Space, Physics, and Math

Ever Wondered: How does speech-to-text software work?

Love it or hate it, you can't avoid it.

August 15, 2014
You use it all the time, but do you know how it really works? Image by Alexandra Ossola

From Siri to sales calls, no one can avoid the blessings and curses of voice recognition software. There are lots of unconventional uses for this technology, including better documenting of patients’ medical history and even flying planes. But one interesting and practical use for voice recognition is for digital dictation —turning spoken words into written text. This is not only convenient for everyday smartphone users,but also for people with learning disabilities (like dyslexia) or who have more trouble writing than speaking. Unlike the frequently frustrating autocorrect function for typed text, speech-to-text software can be up to 99 percent accurate.

Let’s say you want to send a text message to your mom using your smartphone’s speech-to-text software. You’ve already tapped Compose and hit the little microphone button in anticipation of speaking into your phone. There are two crucial elements that you need in order to use your voice recognition software: a working microphone that can pick up your speech and a working Internet connection. Because smartphones are small and have limited space for software, much of the speech-to-text process is conducted on the server. When you speak the words of your message into the microphone, your phone sends the bits of data your spoken words created to a central server, where it can access the appropriate software and corresponding database.

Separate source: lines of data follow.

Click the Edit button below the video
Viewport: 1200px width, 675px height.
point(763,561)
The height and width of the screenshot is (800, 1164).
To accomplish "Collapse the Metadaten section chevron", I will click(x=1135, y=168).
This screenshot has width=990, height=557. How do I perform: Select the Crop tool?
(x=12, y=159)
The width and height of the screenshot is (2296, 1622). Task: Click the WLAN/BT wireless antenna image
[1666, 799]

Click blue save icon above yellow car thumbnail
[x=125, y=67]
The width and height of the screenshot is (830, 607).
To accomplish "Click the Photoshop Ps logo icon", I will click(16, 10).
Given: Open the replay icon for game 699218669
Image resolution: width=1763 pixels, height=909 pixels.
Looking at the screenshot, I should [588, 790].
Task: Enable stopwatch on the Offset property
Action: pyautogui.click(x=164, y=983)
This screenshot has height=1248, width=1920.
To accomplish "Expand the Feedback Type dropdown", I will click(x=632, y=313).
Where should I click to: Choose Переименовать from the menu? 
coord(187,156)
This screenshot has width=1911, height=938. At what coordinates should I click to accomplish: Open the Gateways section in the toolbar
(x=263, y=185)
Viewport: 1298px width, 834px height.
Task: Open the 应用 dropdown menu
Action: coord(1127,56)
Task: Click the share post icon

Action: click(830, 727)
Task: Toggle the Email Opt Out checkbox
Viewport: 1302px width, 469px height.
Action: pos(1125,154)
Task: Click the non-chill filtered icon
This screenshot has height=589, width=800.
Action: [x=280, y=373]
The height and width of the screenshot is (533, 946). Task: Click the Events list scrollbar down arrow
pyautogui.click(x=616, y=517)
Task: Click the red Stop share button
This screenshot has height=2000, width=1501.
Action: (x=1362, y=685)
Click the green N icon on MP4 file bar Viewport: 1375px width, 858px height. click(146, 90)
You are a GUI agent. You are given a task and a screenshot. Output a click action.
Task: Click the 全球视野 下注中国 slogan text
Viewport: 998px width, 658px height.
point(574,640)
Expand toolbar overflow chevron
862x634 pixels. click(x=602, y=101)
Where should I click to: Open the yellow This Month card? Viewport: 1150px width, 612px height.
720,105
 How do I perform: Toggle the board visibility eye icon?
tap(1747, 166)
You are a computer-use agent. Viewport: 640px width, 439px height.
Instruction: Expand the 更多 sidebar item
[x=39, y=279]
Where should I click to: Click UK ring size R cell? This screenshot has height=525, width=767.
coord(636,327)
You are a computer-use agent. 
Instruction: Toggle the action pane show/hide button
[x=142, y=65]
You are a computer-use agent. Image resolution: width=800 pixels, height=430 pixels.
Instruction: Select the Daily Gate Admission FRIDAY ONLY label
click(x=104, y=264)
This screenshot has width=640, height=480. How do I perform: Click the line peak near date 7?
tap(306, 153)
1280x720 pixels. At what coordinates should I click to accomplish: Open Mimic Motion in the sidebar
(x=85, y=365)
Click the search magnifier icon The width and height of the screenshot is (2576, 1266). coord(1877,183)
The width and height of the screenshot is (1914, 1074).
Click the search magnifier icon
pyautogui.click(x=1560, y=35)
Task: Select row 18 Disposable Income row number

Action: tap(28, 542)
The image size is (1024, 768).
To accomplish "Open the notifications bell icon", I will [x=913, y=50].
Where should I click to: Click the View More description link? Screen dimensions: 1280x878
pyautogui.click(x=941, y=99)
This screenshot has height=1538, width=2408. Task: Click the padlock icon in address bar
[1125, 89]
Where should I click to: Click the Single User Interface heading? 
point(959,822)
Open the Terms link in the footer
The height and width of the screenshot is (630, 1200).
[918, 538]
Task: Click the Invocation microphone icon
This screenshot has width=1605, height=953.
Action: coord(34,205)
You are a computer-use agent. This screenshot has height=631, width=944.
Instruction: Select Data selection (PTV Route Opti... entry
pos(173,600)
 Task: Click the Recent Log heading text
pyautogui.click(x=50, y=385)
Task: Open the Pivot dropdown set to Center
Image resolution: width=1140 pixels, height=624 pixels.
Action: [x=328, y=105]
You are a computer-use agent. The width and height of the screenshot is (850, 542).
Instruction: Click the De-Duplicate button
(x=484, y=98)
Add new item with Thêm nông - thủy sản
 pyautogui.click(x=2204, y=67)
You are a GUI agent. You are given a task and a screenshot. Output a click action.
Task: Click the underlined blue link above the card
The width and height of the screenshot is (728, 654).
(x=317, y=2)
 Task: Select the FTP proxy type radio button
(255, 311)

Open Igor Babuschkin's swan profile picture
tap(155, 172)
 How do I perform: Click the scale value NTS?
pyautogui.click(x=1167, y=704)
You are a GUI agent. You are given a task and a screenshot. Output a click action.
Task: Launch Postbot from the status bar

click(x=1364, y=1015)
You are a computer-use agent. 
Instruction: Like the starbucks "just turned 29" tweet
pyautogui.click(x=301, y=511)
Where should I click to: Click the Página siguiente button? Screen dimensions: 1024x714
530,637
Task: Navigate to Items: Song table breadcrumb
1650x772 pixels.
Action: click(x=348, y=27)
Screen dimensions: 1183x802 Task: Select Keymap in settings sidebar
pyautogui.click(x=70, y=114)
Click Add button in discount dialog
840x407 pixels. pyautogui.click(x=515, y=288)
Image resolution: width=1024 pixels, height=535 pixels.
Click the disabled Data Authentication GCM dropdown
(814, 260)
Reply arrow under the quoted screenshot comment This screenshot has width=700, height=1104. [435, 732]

When the data arrives at the server, the software can analyze your speech. Programming-wise, this is the tricky part: The software breaks your speech down into tiny, recognizable parts called phonemes — there are only 44 of them in the English language. It’s the order, combination and context of these phonemes that allows the sophisticated audio analysis software to figure out what exactly you’re saying, like the bread, cheese and sauce that differentiate a pizza from a calzone or a sandwich. For words that are pronounced the same way, such as eight and ate, the software analyzes the context and syntax of the sentence to figure out the best text match for the word you spoke.

In its database, the software then matches the analyzed words with the text that best matches the words you spoke. Before the software was up and running, the software programmers spent many hours connecting the distinct patterns of speech waves that certain words create with the written text of those words. It’s this background that the software draws from when it decides which written words to transmit back to your phone, which then appear on the screen and into the text message composition form. Apple’s software for iPhone covers dictation capabilities for eight languages and their dialects (British, American and Australian English, are all listed separately, for example).

All this in an instant. No sooner have you spoken the words, “Mom, stop feeding human food to my cat,” but you’re pressing the send button on the text message with the same words. You mentally thank speech-to-text programmers who made this possible, even if your cat doesn’t necessarily thank you for the intervention.

About the Author

Alexandra Ossola

Alexandra (Alex) Ossola earned her B.A. from Hamilton College with a concentration in Comparative Literature. Since graduating, she has served as a tutor and mentor with City Year in Washington, D.C. as well as planned and led high school travel programs to Latin America with Putney Student Travel. After dabbling in many different fields, she, like most curious people, was drawn to science. A lifelong lover of good communication, Alex writes about things she finds interesting, with topics that range widely.



Alex says:

Another interesting using of speech to text software is checking and testing
human pronunciation. For this moment only one tools can help in this area.

Vincent Kenneth Hafford says:

If an internet connection is required for Talk to Text via the mobile phone, then why have I been able to use talk to text on my older phones that haven’t been connected to the internet in years? I mean it acts like the phones says, Ok there’s no internet so I guess I’LL Have To listen and type what you say…
And no I didn’t have Wi-Fi turned on.
I only ask because I like to write poetry, and sometimes at home I’ll grab whichever device is handy ATM to jot down the ideas. And sometimes that’s an older phone, disconnected from the service plan.

Mishika Chawla says:

Not direct answer or even not thoughts moving towards the answer.